Doris Day will be 89 in two weeks, which makes her exactly half a century too old to play the lead in “Admission.” That’s a pity, as perhaps only she could have done it justice – if it had been made in 1958.
In the event, we get Tina Fey as Portia Nathan, a role that does justice neither to her intelligence nor comic skills. Portia gave a baby away for adoption 18 years ago; now, as an admissions officer at Princeton, she believes that candidate Jeremiah Balakian (Nat Woolf) may be her son.
She’s egged on by John Pressman (Paul Rudd), who runs the alternative school where the genius Jeremiah excelled after nearly failing at a public high school. Naturally, Portia falls in love with John, who represents the free thinking she no longer encounters in her own rigid office.
The script by Karen Croner, who adapted Jean Hanff Korelitz’s novel, bears no examination. The usual clichés are in place, from a middle schooler who speaks truth to adults to the philandering boyfriend who bluntly dumps Portia. (Why hire Michael Sheen for so shallow a role?)
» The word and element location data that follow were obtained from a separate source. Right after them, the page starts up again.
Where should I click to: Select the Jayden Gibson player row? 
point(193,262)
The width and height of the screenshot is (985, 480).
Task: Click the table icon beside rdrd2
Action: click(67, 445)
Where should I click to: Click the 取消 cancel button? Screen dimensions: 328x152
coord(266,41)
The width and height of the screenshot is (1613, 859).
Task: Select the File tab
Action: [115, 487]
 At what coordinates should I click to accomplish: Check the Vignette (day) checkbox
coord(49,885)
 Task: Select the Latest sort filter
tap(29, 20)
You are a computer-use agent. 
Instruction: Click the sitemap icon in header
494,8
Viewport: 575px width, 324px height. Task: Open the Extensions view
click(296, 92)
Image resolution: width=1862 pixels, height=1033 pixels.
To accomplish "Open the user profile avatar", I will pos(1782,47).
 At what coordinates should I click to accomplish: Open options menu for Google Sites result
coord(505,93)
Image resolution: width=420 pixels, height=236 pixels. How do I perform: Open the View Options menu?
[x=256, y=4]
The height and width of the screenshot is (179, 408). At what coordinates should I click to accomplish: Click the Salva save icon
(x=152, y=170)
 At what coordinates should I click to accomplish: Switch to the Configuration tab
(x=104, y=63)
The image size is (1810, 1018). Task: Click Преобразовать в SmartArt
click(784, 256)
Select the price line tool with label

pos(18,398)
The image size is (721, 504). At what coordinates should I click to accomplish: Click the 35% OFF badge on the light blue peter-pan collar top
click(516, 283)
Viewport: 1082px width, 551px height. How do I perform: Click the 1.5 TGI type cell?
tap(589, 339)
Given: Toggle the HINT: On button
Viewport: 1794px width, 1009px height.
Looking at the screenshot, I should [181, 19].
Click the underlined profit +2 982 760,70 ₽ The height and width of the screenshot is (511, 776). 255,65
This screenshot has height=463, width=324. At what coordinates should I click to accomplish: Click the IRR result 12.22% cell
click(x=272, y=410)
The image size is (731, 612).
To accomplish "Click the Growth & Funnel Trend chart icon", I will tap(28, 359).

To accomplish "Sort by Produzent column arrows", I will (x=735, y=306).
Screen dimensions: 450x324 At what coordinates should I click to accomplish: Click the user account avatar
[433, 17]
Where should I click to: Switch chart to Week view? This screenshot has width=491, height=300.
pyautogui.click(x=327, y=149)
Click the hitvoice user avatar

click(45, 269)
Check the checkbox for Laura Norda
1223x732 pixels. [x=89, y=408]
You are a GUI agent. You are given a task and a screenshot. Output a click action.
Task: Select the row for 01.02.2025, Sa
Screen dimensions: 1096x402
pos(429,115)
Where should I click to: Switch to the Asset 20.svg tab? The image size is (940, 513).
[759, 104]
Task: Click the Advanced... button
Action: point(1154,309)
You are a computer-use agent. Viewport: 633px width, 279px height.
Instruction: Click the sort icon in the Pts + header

The screenplay has an antifeminist streak that amounts almost to misogyny: A woman can’t be happy unless she has a child, a useful career can’t satisfy her, and women who do live alone become harpies. Portia’s mother (Lily Tomlin), who has a tattoo of Bella Abzug on her arm, is a rude, selfish dolt – until she spends a happy night in the sack with a man.
Why Fey consented to this material baffles me, unless she’s being offered nothing better. She can’t play a woman stupid enough to live with a guy for a decade and have no idea he’s cheating on her, though her energy and emotions infuse the role with a shade of dignity. She and Woolf have a quiet rapport, but Rudd merely gives the Paul Rudd performance he hasn’t varied since 1995.
Nor do I understand why Princeton lent its name and locations to this project. On the evidence of “Admission,” its alumni interviewers are clods, its admissions officers can’t distinguish between creativity and conformity – indeed, they prefer machine-tooled candidates likely to achieve measureable, preferably financial, success – and even campus tour guides insult the students they show around. I suppose universities need to pay the bills, too.